[PROBLEM TO SOLVE] Omit the pictures and retype only the lines from the one containing "Task: Click the glassnode watermark on chart" through the end of the listing, both ends included.

[RECORDS SUPPLIED]

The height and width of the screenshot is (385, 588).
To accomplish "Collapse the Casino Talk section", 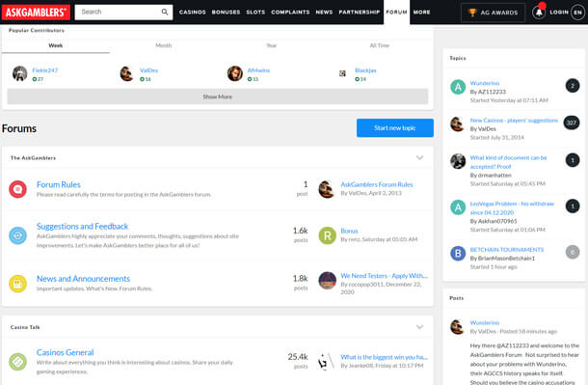I will pos(419,327).
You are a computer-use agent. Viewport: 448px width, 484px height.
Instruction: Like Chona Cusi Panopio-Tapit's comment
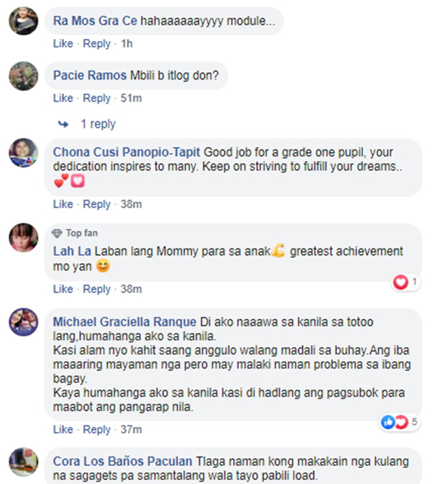tap(63, 204)
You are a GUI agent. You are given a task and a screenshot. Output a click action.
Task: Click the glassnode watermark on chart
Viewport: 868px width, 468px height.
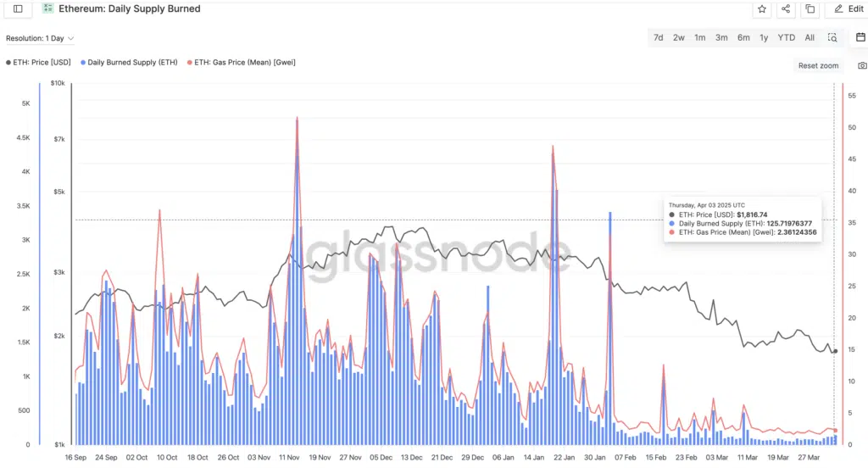(438, 252)
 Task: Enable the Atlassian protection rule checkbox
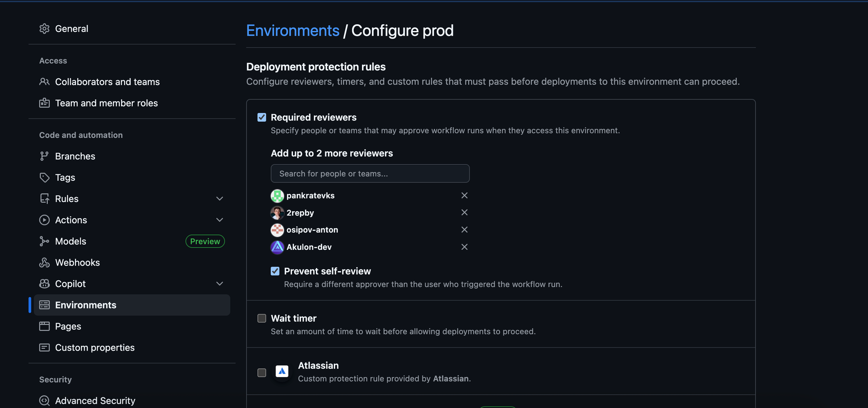coord(262,373)
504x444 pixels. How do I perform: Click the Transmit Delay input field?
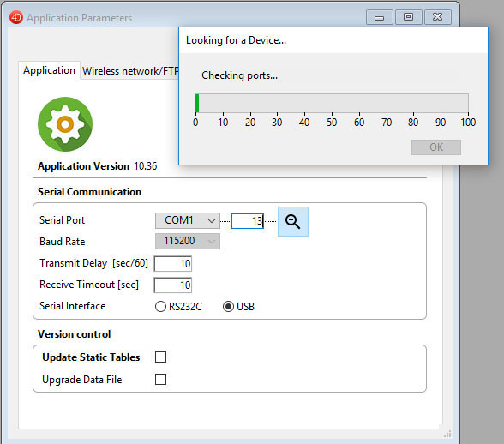(x=173, y=264)
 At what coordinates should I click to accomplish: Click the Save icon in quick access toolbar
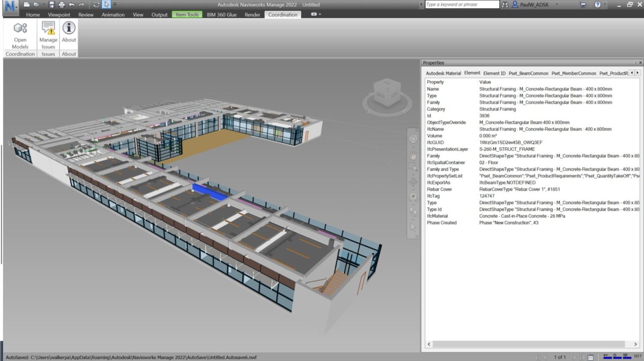point(52,4)
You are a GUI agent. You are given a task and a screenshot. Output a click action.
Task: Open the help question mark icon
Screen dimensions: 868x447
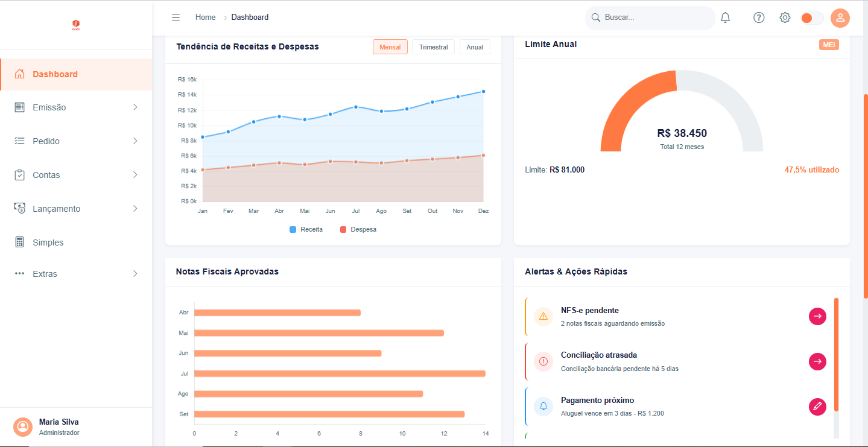tap(758, 17)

[RESULT FOR THIS TASK]
Task: Click the glassnode watermark on chart
Viewport: 868px width, 468px height.
(438, 252)
 Task: Enable the Atlassian protection rule checkbox
coord(262,373)
504x444 pixels. How do I perform: Click the Transmit Delay input field?
(x=173, y=264)
 At what coordinates should I click to accomplish: Click the Save icon in quick access toolbar
point(52,4)
You are a GUI agent. You are given a task and a screenshot. Output a click action.
Task: Open the help question mark icon
Screen dimensions: 868x447
tap(758, 17)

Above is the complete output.